The Note Trustee claimed that the costs would have to be incurred in any case and was of benefit to all parties (including UBS) as analysis and advice was required in relation to both enforcement rights and strategy as well as restructuring alternatives.
What did the parties contend?
UBS contended that the Note Trustee did not have the power or authority to pay the expenses for a number of reasons, including that:
- the expenses were not properly incurred pursuant to the definition in the relevant transaction documents
- there was a lack of transparency as to how the expenses had been incurred
- the advice could not be relied upon by the Note Trustee as it was shared with the Note Trustee on a ‘non-reliance’ basis
- the Class A and Class B Noteholders did not have power to pass the resolution and so the resolution was not validly passed and was therefore invalid and of no effect
The Note Trustee contended that:
- it had incurred the expenses by agreeing to pay them pursuant to the fee letters
- it had formed the view that it was appropriate to incur the AHG expenses
- the services provided by AHG’s advisors were beneficial to the Note Trustee
- the Note Trust Deed was drafted to give the Note Trustee broad powers to incur expenses
What did the judge decide?
The key question for the judge was whether or not paying the AHG expenses was within the Note Trustee’s powers. This led to a question of construction of the trust documentation and whether or not the Note Trustee acted properly.

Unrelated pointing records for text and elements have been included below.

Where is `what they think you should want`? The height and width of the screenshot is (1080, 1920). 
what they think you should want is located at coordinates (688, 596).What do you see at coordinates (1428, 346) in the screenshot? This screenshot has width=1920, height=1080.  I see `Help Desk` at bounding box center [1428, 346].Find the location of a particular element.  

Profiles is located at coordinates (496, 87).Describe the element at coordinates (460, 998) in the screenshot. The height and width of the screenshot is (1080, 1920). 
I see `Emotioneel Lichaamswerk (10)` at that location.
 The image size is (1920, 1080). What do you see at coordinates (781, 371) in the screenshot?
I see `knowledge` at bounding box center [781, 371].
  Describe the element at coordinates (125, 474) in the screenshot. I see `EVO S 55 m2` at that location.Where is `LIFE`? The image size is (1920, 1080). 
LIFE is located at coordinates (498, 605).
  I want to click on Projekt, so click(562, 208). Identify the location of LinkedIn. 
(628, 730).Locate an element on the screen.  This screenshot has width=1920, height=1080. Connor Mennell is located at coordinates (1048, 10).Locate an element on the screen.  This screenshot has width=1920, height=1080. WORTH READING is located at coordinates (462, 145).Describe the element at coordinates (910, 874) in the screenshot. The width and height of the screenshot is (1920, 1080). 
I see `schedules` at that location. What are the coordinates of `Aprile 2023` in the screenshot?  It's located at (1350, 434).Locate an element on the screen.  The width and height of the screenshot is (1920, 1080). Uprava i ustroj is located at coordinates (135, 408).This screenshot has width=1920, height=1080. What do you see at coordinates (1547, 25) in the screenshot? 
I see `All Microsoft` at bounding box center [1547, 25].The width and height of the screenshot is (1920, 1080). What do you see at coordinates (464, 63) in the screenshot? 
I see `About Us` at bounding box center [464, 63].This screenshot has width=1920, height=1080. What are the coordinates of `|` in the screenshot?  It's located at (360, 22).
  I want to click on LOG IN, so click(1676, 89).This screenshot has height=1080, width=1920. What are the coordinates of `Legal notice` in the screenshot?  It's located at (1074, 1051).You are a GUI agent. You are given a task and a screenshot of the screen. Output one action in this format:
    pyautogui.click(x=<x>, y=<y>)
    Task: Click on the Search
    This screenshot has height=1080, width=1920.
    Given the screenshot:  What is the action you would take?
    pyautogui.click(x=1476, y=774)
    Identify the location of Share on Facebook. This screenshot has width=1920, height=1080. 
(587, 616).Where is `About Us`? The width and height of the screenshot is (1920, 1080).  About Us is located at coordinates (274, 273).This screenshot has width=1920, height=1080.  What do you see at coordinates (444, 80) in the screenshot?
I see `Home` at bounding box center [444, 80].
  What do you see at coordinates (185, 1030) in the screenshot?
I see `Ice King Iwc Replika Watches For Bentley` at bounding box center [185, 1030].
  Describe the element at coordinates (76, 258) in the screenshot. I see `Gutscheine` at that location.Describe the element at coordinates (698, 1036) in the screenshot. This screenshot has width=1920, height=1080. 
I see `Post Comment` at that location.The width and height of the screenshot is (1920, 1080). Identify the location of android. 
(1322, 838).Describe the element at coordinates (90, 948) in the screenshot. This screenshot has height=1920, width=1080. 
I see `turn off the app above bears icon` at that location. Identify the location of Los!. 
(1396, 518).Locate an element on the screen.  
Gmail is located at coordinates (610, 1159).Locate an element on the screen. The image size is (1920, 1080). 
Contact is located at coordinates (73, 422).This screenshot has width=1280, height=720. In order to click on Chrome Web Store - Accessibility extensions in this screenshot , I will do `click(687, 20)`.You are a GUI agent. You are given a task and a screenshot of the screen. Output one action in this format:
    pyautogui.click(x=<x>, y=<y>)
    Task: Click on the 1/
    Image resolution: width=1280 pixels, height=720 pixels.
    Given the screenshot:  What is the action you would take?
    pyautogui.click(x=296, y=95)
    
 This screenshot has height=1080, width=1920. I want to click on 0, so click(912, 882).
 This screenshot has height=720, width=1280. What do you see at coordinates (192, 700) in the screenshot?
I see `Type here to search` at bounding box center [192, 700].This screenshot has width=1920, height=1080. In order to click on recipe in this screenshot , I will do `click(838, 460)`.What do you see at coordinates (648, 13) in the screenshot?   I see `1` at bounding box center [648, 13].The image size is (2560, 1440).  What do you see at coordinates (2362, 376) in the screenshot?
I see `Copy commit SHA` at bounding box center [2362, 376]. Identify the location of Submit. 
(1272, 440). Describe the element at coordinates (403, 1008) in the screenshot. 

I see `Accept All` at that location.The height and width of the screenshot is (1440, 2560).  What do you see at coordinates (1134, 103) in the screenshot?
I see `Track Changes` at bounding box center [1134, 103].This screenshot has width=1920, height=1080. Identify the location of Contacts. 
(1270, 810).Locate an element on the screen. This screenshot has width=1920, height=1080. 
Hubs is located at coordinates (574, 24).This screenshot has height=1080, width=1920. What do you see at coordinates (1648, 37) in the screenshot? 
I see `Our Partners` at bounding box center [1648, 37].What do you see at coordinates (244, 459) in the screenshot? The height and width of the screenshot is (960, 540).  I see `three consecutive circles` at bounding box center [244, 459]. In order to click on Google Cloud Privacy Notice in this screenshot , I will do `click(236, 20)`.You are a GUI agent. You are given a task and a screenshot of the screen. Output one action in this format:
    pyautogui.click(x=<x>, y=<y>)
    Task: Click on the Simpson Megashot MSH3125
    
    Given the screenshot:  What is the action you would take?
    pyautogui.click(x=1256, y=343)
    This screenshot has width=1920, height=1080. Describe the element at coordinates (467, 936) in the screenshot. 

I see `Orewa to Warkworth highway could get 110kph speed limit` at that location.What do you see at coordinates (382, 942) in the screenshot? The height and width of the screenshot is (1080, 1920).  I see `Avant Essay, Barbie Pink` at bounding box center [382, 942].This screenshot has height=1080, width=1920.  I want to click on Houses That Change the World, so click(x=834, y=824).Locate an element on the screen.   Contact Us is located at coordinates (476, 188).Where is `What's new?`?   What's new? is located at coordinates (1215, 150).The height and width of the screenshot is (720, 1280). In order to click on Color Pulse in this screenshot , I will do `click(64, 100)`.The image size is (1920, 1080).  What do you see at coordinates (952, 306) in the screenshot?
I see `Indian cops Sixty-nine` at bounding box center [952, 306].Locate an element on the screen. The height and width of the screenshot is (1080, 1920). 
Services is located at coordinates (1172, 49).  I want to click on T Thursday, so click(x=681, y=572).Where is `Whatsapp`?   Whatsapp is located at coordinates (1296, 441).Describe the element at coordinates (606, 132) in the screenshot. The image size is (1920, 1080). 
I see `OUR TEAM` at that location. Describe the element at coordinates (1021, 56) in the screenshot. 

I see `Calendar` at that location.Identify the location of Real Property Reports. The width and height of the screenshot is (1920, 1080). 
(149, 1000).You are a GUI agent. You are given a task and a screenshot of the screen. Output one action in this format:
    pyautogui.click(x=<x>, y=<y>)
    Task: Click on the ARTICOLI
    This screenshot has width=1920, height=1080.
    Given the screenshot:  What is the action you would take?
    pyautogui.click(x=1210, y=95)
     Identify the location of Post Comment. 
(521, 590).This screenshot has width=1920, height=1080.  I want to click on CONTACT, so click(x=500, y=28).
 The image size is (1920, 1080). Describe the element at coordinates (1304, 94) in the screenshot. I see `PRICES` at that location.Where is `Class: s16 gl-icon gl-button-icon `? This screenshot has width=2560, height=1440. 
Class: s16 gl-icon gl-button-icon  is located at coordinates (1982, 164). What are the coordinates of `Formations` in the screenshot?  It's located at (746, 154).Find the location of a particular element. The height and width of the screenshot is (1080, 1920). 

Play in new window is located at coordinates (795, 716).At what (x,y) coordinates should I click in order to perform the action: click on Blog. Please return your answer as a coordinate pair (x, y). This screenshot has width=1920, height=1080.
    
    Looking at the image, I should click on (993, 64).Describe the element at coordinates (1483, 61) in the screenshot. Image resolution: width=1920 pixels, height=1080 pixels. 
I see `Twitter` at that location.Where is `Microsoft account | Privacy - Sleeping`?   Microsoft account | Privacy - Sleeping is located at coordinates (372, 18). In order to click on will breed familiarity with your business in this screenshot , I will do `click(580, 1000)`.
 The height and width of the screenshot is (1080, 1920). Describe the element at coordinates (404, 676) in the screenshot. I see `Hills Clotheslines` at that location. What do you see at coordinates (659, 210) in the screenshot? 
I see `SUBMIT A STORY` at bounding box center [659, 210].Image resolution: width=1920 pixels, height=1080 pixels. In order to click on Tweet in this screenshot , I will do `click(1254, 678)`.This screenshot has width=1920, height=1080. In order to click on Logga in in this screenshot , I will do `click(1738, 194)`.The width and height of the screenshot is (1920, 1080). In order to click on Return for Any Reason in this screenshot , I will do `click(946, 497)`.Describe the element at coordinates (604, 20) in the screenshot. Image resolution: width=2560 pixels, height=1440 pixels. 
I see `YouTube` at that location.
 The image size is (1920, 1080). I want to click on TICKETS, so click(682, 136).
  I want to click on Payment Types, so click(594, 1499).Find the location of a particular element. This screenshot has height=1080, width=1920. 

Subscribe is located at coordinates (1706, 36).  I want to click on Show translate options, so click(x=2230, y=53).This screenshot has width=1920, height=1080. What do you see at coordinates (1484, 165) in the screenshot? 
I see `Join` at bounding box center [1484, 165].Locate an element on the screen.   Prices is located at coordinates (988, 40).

The Note Trustee changed its position during the course of the trial and acknowledged that it no longer maintained that it was entitled to incur and claim reimbursement of the AHG expenses without determining on a case-by-base basis whether such expenses properly fell within the relevant provisions of the transaction document. The judge was pleased that the Note Trustee had taken this decision and commented that agreeing en bloc to the costs and expenses of an ad hoc group of Noteholders past and future meant that the Trustee could not maintain its independence and properly determine whether or not the expenses were properly incurred. The Note Trustee should exercise a degree of careful scrutiny to ensure that the expenses were properly incurred.
The Note Trustee submitted a draft order setting out certain order which it suggested that the court made and which the judge welcomed. The judge hoped that this order could be used by the parties involved to move forward without further recourse to the court.
To what extent is the judgment helpful?
The judgment confirms that while a trustee can of course adopt expenses incurred by third parties, such as noteholders, when it does so, it must ensure that such expenses have been properly incurred and that it would be appropriate for the Trustee to make such payments, in line with the pre-enforcement payment waterfall. A trustee must also ensure that it maintains its independence in forming opinions and must not surrender this discretion.